Dan, seorang ibu hamil ternuaya bisa mengidap syndrom Cinderella tersebut. Hmm, masih bingung? yuk simak penjelsaannya
Dilansir dari The New York Times, pakar psikiatri Collette Dowling pertama kali mencetuskan teori Cinderella Complex (CC) atau Cinderella Syndrome melalui buku karyanya berjudul The Cinderella Complex: Women’s Hidden Fear of Independence (1971).
Melalui buku tersebut, Collete berpendapat bahwa semua perempuan mengalami konflik yang berhubungan dengan kemandirian.
Hal tersebut menjadi kondisi psikologi yang dihadapi karena tidak adanya didikan terkait cara menghadapi ketakutan dan mengatasi masalah.
Alhasil, para perempuan cenderung bertumbuh menjadi sosok yang bergantung dengan orang lain, terutama laki-laki, sehingga hal tersebut akan mempersulit dirinya saat ditempatkan pada situasi di mana perempuan harus menghadapi masalah seorang diri.
Umumnya, masalah tersebut muncul karena rasa takut akan hal-hal yang dibayangkan mungkin saja terjadi apabila ia harus menghadapi segala sesuatu seorang diri.
Collete meyakini bahwa keadaan psikologi ini marak dirasakan oleh semua perempuan di era modern. Tanpa terkecuali, para ibu millenial dinilai memiliki potensi yang tinggi untuk mengalami kondisi psikologi Cinderella Syndrome, secara khusus, saat Mama sedang hamil.
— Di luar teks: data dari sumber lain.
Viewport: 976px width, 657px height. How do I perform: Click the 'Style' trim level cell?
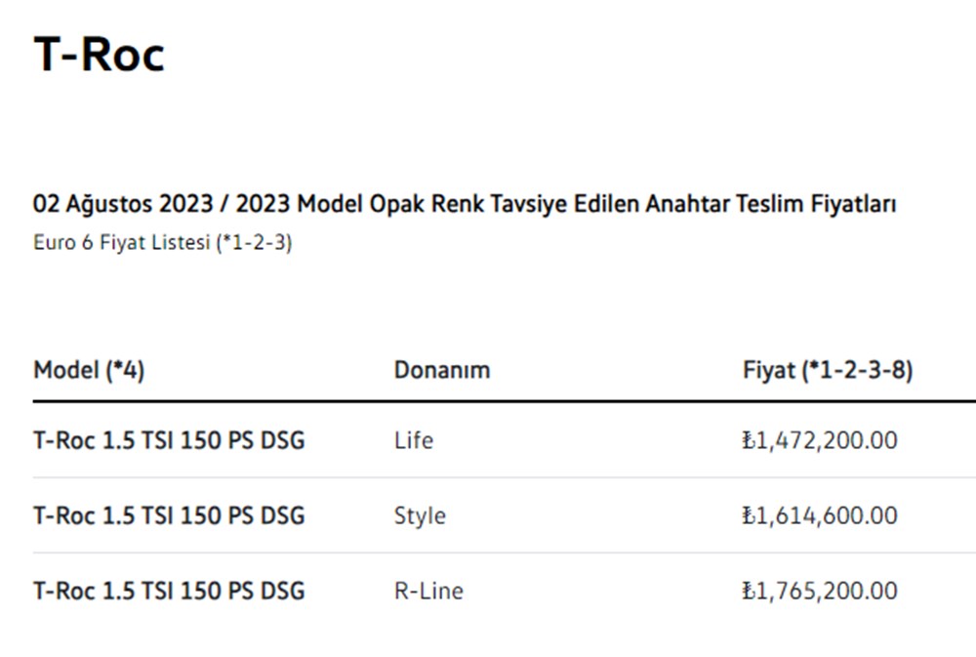tap(420, 515)
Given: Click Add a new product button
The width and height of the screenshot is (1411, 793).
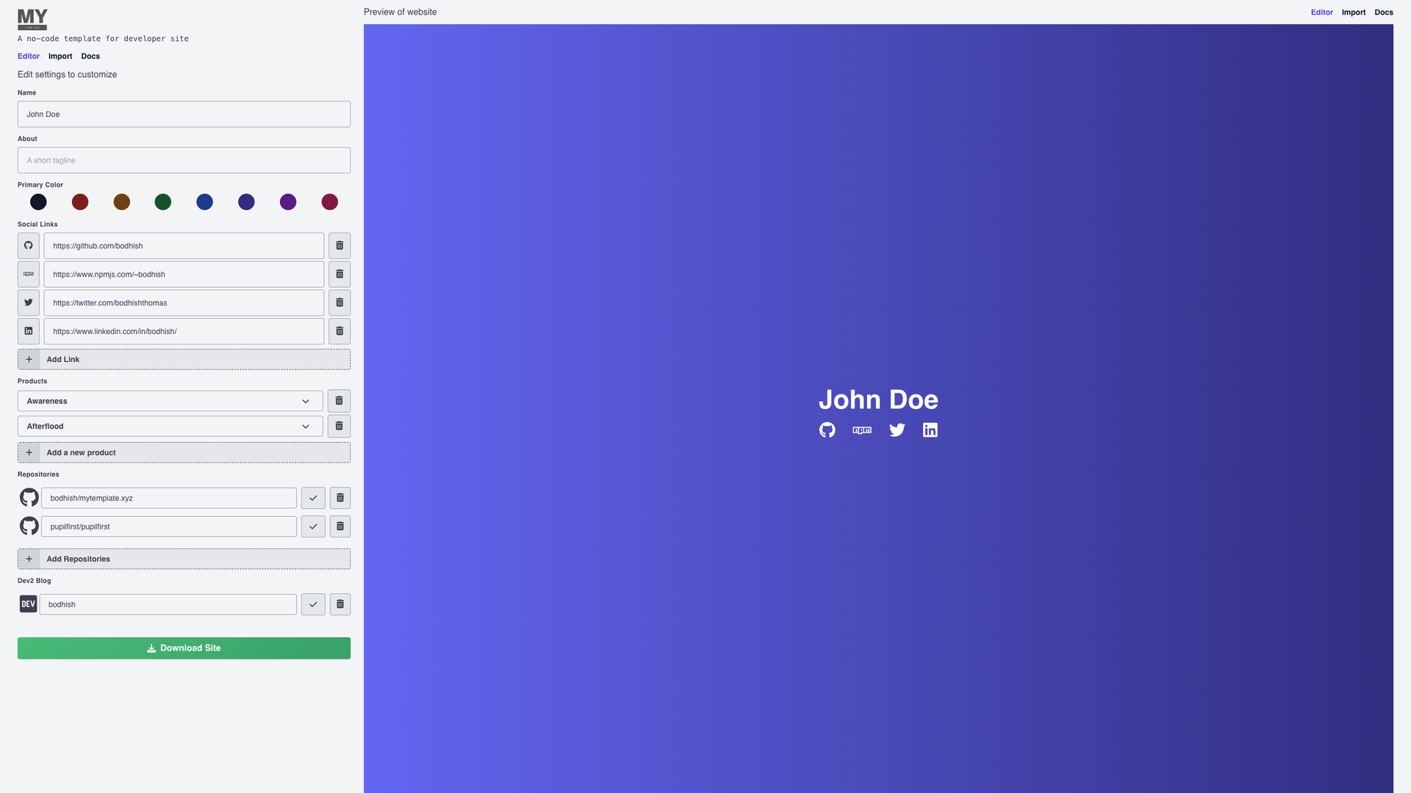Looking at the screenshot, I should [x=184, y=452].
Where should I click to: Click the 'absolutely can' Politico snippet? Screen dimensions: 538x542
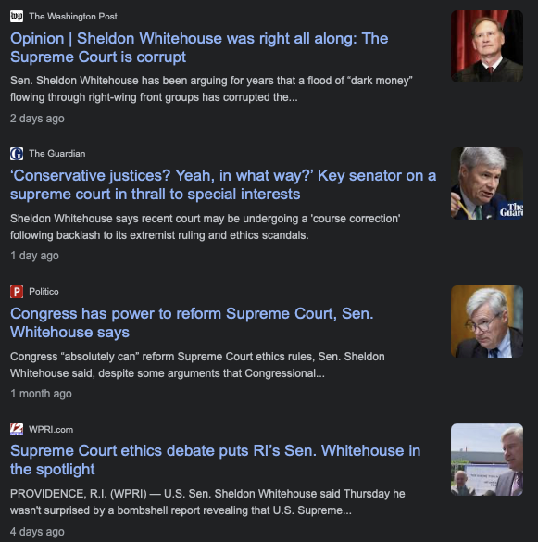pyautogui.click(x=197, y=365)
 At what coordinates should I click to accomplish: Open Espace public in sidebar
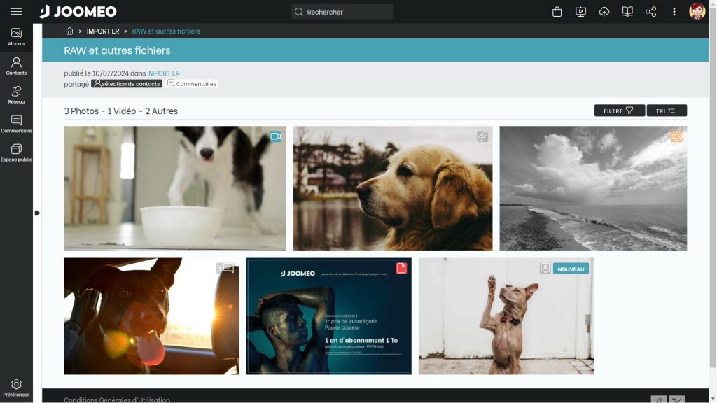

Ketika Ibu sedang menjalani proses kehamilan, berbagai perubahan kondisi fisik dan emosi tentu akan menjadi salah satu peralihan dari banyaknya wujud transformasi yang ditunjukan sebagai reaksi tubuh dan kondisi psikologi mama.
Salah satunya, Ibu dapat mengalami perubahan emosi di mana Ibu yang semula biasa-biasa saja, tiba-tiba merasa gejolak di mana Ibu sangat membutuhkan sosok Papa sebagai laki-laki yang didambakan untuk menjadi pelindung saat menjalani proses kehamilan.
Alhasil, Mama akan cenderung menunjukkan berbagai sikap yang berlebihan, seperti menuntut kehadiran papa setiap waktu dan selalu ingin dimanja.
Tidak menutup kemungkinan, di saat yang bersamaan, Ibu hamil akan meminta hal-hal yang berlebihan dari Papa. Sebagai akibat, Mama secara nggak langsung telah meletakkan ketergantungan secara penuh pada diri Papa.
Hal ini pada akhirnya membuahkan kondisi psikologi seperti stres dan depresi apabila Mama tidak memperoleh hal-hal tersebut. Tentu, kondisi psikologi yang nggak baik ini sangat memengaruhi proses kehamilan mama secara negatif.